All respect and no restraint

The obituary is not enough

The NY Times' new Lens blog has a slide show of Mr. DeCarava's work. The Smithsonian has 11 pieces of his work available for viewing online. And here's an interview he gave Charlie Rose in 1996.

Roy DeCarava, Harlem Insider Who Photographed Ordinary Life, Dies at 89
By RANDY KENNEDY

Roy DeCarava, the child of a single mother in Harlem who turned that neighborhood into his canvas, becoming one of the most important photographers of his generation by chronicling the lives of its ordinary people and its jazz giants, died on Tuesday in Manhattan. He was 89 and lived in the Bedford-Stuyvesant section of Brooklyn.

His death was announced by Sherry Turner DeCarava, his wife and an art historian who has written about his work.

Mr. DeCarava trained to be a painter, but while using a camera to gather images for his printmaking work he began to gravitate toward photography, partly because of its immediacy but also because of the limitations he saw all around him for a black artist in a segregated nation. “A black painter, to be an artist,” he once said, “had to join the white world or not function — had to accept the values of white culture.”

Over a career of almost 60 years, Mr. DeCarava — who fiercely guarded the manner in which his work was exhibited and whose visibility in the art world remained low for decades — came to be regarded as the founder of a school of African-American photography that broke with the social documentary traditions of his time. While an outspoken crusader for civil rights, he felt that his pictures would speak louder as a record of black life in America if they abandoned the overtly humanist aims of mentors like Edward Steichen.

“I do not want a documentary or sociological statement,” he wrote in his application for a Guggenheim Fellowship, which he won in 1952, becoming the first black photographer to do so. His goal, he explained, was “a creative expression, the kind of penetrating insight and understanding of Negroes which I believe only a Negro photographer can interpret.”

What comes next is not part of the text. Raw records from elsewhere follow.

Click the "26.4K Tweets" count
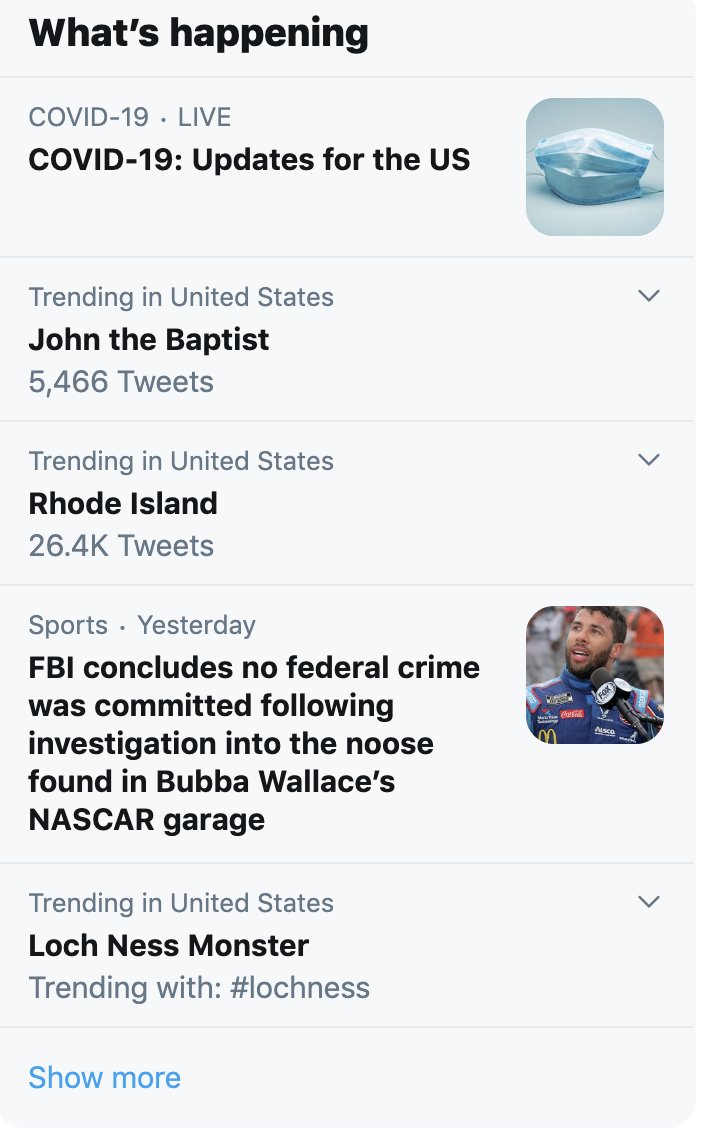The image size is (704, 1140). click(121, 546)
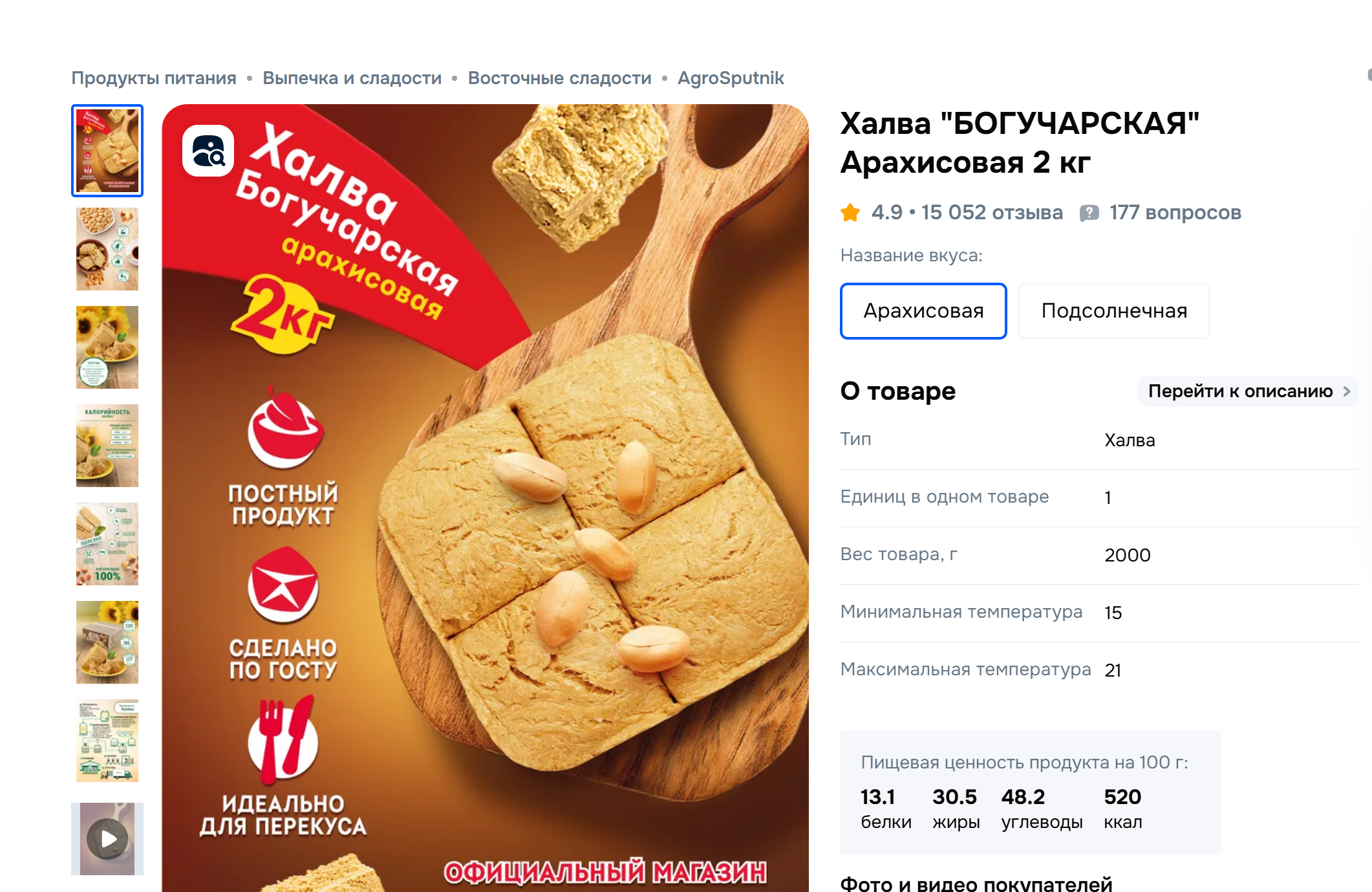The width and height of the screenshot is (1372, 892).
Task: Click the Перейти к описанию button
Action: 1249,391
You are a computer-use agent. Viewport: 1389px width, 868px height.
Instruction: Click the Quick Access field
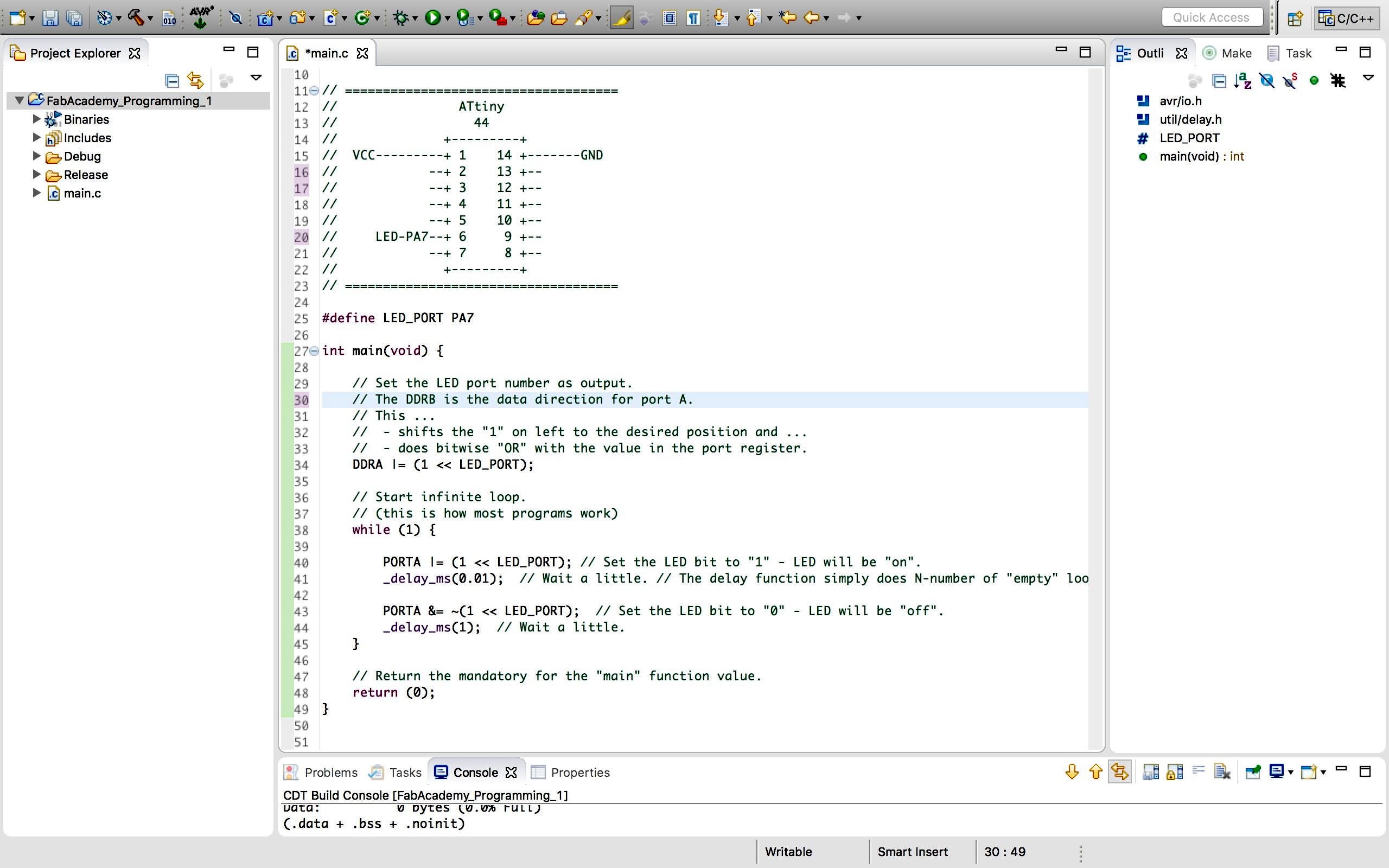coord(1212,17)
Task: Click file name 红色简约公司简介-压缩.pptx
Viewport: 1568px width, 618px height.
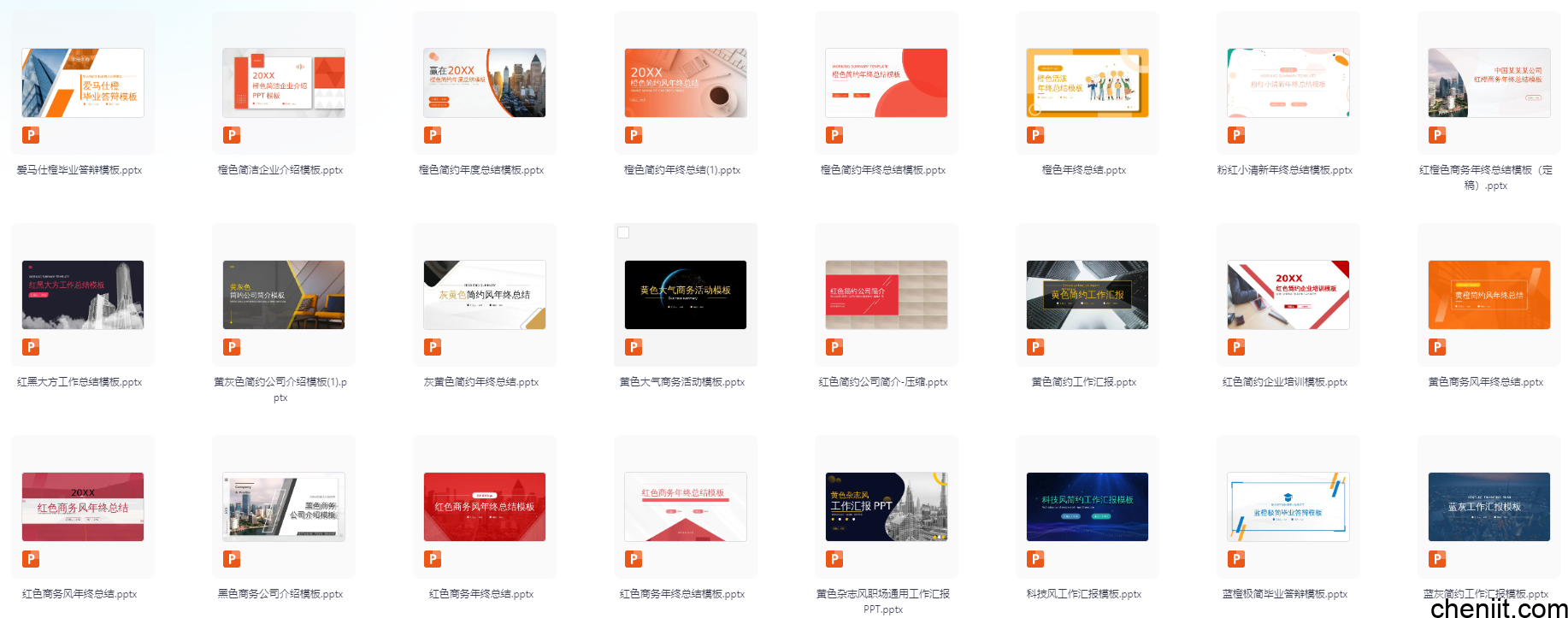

His books, like “The Sweet Flypaper of Life,” a best-selling 1955 collaboration with Langston Hughes, and his most famous photographs — a girl in a pristine graduation dress heading down a desolate, shadowed street; a man ascending wearily from the subway; a stage portrait of John Coltrane playing with closed-eyed fury — were hugely influential, paving the way for younger photographers like Beuford Smith and Carrie Mae Weems.

“One of the things that got to me,” Mr. DeCarava told The New York Times in 1982, “was that I felt that black people were not being portrayed in a serious and in an artistic way.”

Peter Galassi, the chief curator of photography at the Museum of Modern Art, who organized a retrospective of Mr. DeCarava’s work there in 1996, said of him on Wednesday: “He was looking at everyday life in Harlem from the inside, not as a sociological or political vehicle. No photographer black or white before him had really shown ordinary domestic life so perceptively and tenderly, so persuasively.”